Work order - Up to and including the line that contains "Hairpin Dining Table (660, 1386)", reproduce every line exactly, beginning with the first line below.

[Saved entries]

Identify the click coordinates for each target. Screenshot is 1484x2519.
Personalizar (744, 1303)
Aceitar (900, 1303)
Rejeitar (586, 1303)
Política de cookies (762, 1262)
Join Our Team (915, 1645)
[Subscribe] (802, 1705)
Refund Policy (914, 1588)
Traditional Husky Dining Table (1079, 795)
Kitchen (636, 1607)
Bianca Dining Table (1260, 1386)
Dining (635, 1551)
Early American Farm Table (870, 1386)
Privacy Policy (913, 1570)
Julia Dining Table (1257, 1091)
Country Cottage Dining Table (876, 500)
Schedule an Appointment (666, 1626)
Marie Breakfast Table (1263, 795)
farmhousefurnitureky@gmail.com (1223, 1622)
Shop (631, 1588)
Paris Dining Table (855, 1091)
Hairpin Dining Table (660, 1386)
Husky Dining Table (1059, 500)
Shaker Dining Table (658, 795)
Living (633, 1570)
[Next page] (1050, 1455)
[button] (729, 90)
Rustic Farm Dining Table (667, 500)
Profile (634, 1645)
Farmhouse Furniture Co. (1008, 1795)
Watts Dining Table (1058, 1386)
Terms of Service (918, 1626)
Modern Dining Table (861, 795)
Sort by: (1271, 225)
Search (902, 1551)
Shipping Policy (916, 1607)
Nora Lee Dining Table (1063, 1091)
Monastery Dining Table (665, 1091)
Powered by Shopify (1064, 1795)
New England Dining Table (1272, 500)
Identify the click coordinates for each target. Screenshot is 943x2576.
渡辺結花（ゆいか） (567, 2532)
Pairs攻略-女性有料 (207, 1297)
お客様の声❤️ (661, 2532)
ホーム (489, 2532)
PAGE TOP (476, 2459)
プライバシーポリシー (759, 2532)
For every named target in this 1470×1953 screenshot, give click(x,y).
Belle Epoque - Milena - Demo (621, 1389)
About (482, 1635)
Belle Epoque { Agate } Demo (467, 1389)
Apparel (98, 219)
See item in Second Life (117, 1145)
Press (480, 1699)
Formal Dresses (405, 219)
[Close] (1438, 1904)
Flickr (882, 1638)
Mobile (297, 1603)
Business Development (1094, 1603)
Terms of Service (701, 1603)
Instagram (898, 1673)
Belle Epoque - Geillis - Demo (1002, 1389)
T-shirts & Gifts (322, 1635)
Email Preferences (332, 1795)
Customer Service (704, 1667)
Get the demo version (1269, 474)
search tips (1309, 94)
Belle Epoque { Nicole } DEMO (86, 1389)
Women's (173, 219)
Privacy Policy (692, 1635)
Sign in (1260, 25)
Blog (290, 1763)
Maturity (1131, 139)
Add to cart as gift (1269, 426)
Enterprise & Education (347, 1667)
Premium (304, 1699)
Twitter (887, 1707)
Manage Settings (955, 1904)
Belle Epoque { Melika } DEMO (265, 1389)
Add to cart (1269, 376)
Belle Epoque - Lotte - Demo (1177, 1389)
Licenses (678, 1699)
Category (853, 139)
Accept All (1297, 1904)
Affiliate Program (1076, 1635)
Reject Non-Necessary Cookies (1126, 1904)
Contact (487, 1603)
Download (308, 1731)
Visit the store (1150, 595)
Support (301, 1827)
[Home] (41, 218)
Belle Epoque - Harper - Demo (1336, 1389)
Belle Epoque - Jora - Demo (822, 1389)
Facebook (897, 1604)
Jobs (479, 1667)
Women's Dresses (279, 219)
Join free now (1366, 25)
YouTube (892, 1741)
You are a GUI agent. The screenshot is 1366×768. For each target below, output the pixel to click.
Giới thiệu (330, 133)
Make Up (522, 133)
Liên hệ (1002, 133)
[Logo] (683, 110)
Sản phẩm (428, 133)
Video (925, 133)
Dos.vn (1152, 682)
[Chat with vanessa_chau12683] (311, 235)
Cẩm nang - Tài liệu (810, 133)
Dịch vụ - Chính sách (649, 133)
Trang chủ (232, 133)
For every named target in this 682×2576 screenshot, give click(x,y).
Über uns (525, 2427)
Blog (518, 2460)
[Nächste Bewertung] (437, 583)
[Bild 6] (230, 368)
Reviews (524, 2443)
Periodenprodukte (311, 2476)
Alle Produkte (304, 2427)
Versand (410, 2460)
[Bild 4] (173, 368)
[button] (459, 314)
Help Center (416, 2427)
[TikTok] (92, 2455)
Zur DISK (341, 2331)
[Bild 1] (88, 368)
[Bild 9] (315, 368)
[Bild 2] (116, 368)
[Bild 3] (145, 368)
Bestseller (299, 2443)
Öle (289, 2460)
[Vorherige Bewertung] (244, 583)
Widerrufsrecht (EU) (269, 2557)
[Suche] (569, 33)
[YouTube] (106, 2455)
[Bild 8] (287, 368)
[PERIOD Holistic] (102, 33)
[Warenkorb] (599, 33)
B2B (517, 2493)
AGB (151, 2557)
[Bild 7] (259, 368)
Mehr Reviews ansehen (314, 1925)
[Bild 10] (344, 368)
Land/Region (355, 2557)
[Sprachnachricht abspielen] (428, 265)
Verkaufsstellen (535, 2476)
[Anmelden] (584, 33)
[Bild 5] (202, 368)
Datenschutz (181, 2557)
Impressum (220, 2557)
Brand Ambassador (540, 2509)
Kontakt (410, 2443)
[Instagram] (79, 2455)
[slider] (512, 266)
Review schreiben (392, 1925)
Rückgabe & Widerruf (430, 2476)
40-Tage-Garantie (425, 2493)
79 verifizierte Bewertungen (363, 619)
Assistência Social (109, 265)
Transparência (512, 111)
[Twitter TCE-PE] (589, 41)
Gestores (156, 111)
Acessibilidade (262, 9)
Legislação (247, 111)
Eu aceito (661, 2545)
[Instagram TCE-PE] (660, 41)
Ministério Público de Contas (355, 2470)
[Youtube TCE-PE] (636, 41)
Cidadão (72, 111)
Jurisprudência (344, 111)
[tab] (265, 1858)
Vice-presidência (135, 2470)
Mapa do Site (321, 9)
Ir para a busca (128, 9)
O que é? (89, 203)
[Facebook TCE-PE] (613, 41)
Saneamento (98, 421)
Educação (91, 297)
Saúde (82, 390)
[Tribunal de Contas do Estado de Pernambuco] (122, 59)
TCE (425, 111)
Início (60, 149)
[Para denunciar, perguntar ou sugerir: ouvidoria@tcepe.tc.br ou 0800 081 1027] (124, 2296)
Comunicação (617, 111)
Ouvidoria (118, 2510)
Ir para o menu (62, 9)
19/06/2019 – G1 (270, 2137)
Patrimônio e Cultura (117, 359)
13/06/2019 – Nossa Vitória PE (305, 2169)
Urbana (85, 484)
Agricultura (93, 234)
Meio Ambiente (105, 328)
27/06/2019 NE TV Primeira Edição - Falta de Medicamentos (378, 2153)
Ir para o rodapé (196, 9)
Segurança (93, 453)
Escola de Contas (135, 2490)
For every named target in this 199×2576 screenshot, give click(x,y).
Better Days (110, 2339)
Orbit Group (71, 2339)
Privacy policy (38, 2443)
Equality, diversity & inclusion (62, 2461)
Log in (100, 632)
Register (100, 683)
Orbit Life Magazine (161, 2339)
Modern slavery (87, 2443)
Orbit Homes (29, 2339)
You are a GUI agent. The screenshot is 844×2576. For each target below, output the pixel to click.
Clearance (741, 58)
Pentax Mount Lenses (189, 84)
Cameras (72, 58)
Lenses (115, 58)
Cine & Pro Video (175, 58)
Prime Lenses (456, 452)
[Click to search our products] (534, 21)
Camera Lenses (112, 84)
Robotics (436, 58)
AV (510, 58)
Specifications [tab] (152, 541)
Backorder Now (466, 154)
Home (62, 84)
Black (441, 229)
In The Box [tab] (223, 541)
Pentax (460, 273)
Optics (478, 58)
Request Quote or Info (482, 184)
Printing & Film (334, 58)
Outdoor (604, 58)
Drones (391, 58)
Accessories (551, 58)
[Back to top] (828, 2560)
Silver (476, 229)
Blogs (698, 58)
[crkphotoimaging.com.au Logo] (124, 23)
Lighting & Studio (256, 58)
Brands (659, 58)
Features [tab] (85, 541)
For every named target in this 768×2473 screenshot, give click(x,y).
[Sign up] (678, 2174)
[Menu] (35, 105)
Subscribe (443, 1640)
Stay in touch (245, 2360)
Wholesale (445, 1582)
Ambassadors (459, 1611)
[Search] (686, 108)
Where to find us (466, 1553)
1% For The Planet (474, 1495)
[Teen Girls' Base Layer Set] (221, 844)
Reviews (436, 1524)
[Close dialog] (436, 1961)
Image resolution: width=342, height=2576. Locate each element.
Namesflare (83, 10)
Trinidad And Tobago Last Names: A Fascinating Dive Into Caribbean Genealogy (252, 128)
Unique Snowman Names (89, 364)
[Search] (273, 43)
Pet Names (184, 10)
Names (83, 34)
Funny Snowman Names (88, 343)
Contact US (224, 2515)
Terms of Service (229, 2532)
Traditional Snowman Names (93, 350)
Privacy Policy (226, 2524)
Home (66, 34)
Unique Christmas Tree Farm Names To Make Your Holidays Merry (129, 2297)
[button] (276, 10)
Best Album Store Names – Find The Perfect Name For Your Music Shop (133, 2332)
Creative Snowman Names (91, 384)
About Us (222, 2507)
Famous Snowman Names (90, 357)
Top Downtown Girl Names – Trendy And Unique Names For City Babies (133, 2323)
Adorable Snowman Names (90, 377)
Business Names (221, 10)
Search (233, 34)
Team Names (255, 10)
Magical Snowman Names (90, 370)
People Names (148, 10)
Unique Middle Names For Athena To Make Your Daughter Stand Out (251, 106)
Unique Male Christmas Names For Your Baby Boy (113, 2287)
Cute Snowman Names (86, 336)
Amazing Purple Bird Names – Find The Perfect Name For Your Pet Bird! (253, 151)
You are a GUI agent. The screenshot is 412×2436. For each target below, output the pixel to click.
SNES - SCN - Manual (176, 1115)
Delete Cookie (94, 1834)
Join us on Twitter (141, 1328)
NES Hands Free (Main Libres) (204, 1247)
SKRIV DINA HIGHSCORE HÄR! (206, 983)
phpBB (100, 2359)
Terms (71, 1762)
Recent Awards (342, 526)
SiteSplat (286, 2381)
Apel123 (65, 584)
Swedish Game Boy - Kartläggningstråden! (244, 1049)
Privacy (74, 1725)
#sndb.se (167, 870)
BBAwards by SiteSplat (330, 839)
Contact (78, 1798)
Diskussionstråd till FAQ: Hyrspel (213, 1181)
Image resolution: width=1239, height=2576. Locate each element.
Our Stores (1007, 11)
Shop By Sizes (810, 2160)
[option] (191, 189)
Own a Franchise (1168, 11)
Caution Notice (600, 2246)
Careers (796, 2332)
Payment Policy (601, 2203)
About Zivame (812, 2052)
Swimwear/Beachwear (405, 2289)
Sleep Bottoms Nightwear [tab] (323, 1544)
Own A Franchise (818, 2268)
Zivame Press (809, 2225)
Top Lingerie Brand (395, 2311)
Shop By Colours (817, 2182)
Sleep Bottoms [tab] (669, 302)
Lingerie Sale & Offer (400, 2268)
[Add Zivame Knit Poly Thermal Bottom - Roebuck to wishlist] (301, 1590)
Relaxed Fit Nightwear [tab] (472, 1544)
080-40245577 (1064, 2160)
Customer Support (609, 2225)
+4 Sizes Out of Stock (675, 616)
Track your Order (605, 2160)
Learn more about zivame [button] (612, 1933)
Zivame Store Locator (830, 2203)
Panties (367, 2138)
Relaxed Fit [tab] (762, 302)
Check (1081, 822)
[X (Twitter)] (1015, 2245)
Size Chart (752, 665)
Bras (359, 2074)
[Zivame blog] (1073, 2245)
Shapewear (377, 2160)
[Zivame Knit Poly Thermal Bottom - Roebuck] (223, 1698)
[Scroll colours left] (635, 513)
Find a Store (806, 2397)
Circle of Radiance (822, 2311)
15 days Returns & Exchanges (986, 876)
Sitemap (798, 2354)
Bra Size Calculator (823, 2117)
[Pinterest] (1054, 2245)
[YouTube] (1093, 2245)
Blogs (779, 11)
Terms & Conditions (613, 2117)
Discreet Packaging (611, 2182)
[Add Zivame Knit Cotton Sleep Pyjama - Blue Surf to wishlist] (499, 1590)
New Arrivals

Answer space -
Identify the click coordinates for each target. Screenshot is 1484x2519.
Personalizar (744, 1303)
Aceitar (900, 1303)
Rejeitar (586, 1303)
Política de cookies (762, 1262)
Join Our Team (915, 1645)
[Subscribe] (802, 1705)
Refund Policy (914, 1588)
Traditional Husky Dining Table (1079, 795)
Kitchen (636, 1607)
Bianca Dining Table (1260, 1386)
Dining (635, 1551)
Early American Farm Table (870, 1386)
Privacy Policy (913, 1570)
Julia Dining Table (1257, 1091)
Country Cottage Dining Table (876, 500)
Schedule an Appointment (666, 1626)
Marie Breakfast Table (1263, 795)
farmhousefurnitureky@gmail.com (1223, 1622)
Shop (631, 1588)
Paris Dining Table (855, 1091)
Hairpin Dining Table (660, 1386)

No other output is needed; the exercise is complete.